[Task material Boundary: Start]

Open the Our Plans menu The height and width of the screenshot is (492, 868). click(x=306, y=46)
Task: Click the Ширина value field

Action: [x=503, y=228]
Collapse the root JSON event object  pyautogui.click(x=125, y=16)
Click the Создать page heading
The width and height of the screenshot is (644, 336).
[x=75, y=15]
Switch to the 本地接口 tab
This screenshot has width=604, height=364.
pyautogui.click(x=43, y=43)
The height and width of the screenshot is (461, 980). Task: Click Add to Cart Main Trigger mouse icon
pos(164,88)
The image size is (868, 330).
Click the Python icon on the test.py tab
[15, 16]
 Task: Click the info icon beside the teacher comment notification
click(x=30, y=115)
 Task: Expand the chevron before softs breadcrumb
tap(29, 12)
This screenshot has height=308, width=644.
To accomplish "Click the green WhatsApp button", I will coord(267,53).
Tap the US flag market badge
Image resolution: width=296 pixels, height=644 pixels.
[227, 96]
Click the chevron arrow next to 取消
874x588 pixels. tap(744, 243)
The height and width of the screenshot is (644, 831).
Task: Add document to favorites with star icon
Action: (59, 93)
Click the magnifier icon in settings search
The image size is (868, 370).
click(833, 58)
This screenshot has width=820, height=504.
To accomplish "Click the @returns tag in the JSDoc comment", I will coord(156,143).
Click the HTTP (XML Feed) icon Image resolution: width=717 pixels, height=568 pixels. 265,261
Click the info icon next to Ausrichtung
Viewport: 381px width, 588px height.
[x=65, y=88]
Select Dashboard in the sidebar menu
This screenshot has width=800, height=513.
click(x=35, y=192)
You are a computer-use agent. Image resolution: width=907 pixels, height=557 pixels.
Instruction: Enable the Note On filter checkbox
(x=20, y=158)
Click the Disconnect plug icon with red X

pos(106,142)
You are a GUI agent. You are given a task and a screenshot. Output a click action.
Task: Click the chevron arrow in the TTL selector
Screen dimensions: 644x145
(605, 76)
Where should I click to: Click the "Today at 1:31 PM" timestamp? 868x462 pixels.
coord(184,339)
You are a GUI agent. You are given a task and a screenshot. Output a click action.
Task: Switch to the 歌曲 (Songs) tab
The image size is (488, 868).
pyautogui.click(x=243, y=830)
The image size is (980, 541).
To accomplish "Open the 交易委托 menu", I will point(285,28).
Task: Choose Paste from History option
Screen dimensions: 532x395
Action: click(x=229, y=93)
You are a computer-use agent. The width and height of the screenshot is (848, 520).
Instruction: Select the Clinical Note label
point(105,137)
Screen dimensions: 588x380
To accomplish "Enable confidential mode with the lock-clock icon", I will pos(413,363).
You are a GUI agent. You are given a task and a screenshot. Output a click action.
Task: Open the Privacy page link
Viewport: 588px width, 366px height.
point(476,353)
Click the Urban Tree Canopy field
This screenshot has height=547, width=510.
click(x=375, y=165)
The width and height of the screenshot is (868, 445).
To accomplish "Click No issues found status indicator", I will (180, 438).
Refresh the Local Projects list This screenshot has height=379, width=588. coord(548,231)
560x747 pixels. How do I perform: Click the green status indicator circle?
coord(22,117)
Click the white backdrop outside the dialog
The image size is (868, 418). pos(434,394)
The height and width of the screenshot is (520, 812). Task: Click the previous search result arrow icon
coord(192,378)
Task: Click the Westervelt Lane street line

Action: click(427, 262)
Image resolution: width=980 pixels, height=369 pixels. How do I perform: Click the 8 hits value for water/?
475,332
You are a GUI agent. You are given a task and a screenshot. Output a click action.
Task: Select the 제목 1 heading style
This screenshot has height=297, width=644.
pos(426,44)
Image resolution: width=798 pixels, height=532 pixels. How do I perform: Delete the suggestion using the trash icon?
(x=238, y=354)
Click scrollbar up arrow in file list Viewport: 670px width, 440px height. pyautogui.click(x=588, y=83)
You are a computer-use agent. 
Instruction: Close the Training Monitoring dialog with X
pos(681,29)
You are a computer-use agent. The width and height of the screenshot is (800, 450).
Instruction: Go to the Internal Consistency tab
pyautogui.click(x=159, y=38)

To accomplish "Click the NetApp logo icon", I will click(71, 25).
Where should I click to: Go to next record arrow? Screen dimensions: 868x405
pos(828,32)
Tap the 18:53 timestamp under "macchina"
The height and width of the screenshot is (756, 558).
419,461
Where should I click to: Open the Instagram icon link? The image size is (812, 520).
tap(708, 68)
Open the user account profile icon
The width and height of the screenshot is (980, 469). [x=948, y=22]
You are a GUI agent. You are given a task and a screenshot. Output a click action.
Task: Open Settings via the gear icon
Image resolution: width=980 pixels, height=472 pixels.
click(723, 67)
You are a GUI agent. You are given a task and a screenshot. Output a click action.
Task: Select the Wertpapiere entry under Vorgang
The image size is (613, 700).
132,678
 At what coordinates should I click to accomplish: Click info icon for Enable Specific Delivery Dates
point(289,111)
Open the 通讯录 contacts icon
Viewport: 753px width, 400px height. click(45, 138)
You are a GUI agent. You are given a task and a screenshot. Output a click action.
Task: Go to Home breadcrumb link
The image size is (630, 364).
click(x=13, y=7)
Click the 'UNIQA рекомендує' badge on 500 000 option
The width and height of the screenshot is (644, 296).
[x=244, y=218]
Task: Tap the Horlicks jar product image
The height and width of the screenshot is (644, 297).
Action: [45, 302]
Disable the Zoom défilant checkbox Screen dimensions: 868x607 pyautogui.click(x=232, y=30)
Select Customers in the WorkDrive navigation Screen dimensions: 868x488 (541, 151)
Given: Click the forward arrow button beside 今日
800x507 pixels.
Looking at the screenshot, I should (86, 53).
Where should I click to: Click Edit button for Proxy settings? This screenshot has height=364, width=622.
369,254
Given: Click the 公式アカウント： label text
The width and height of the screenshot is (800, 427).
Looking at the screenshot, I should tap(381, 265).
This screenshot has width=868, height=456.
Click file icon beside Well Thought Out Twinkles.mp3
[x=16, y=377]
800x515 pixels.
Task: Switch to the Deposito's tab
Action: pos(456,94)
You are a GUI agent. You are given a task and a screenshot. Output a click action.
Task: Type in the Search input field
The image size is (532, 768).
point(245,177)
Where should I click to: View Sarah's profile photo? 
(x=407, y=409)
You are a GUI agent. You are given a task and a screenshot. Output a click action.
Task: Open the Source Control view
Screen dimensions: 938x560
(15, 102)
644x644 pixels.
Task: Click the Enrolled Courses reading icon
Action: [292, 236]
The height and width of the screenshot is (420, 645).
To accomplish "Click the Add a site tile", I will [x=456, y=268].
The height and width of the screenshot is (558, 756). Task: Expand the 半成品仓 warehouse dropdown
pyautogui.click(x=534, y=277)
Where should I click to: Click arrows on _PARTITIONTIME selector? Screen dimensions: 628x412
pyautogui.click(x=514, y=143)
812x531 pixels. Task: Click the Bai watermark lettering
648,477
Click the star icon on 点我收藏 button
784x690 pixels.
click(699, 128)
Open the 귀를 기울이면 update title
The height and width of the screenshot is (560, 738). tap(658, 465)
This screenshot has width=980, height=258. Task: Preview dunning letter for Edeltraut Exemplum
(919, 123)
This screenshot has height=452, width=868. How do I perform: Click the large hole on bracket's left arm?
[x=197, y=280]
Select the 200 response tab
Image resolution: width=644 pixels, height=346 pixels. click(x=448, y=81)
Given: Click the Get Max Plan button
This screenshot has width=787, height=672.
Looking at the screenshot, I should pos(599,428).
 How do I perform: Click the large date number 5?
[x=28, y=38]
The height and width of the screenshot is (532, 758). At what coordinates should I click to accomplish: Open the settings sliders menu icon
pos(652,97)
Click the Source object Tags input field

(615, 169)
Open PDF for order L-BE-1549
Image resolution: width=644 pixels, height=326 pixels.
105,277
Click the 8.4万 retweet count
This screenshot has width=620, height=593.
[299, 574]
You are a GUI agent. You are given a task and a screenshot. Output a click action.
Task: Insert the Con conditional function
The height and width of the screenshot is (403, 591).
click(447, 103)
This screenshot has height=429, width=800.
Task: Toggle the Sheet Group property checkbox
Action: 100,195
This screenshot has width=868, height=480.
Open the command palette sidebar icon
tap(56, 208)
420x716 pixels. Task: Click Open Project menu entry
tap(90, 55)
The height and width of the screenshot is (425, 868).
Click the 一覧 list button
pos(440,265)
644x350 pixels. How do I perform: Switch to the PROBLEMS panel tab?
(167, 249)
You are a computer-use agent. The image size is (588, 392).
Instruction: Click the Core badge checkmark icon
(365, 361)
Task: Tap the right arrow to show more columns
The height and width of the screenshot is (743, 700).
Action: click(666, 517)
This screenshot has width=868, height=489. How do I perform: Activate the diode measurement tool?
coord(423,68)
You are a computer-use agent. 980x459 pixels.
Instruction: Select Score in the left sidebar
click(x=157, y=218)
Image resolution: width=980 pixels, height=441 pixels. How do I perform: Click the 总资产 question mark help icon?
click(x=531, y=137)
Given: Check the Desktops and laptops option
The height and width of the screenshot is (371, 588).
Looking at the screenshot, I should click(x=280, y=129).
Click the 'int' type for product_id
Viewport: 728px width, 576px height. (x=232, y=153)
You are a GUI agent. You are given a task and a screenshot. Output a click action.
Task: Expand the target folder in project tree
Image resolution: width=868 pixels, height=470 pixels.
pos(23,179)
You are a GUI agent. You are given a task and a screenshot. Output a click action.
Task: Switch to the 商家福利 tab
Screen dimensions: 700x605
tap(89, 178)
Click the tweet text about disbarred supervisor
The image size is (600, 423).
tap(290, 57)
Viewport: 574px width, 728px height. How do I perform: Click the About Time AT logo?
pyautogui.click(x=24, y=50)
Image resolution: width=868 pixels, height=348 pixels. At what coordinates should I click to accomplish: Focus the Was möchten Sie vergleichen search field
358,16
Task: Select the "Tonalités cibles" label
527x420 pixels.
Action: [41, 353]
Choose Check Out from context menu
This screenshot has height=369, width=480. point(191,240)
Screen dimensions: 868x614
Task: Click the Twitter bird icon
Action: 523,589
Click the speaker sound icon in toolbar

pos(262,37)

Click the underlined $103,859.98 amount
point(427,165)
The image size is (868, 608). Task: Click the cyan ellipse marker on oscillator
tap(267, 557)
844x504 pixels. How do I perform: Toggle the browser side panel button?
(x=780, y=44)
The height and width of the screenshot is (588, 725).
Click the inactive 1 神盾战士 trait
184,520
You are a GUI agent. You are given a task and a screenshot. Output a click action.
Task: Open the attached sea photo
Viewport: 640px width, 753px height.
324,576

[Task material Boundary: End]

What you need to do:
Above are some lines. Repeat exactly, and only, those from the line that has "The height and width of the screenshot is (558, 756)." through the line that has "Task: Insert the Con conditional function".

Written solution:
The height and width of the screenshot is (558, 756). Task: Expand the 半成品仓 warehouse dropdown
pyautogui.click(x=534, y=277)
Where should I click to: Click arrows on _PARTITIONTIME selector? Screen dimensions: 628x412
pyautogui.click(x=514, y=143)
812x531 pixels. Task: Click the Bai watermark lettering
648,477
Click the star icon on 点我收藏 button
784x690 pixels.
click(699, 128)
Open the 귀를 기울이면 update title
The height and width of the screenshot is (560, 738). tap(658, 465)
This screenshot has width=980, height=258. Task: Preview dunning letter for Edeltraut Exemplum
(919, 123)
This screenshot has height=452, width=868. How do I perform: Click the large hole on bracket's left arm?
[x=197, y=280]
Select the 200 response tab
Image resolution: width=644 pixels, height=346 pixels. click(x=448, y=81)
Given: Click the Get Max Plan button
This screenshot has width=787, height=672.
Looking at the screenshot, I should pos(599,428).
 How do I perform: Click the large date number 5?
[x=28, y=38]
The height and width of the screenshot is (532, 758). At what coordinates should I click to accomplish: Open the settings sliders menu icon
pos(652,97)
Click the Source object Tags input field

(615, 169)
Open PDF for order L-BE-1549
Image resolution: width=644 pixels, height=326 pixels.
105,277
Click the 8.4万 retweet count
This screenshot has width=620, height=593.
[299, 574]
You are a GUI agent. You are given a task and a screenshot. Output a click action.
Task: Insert the Con conditional function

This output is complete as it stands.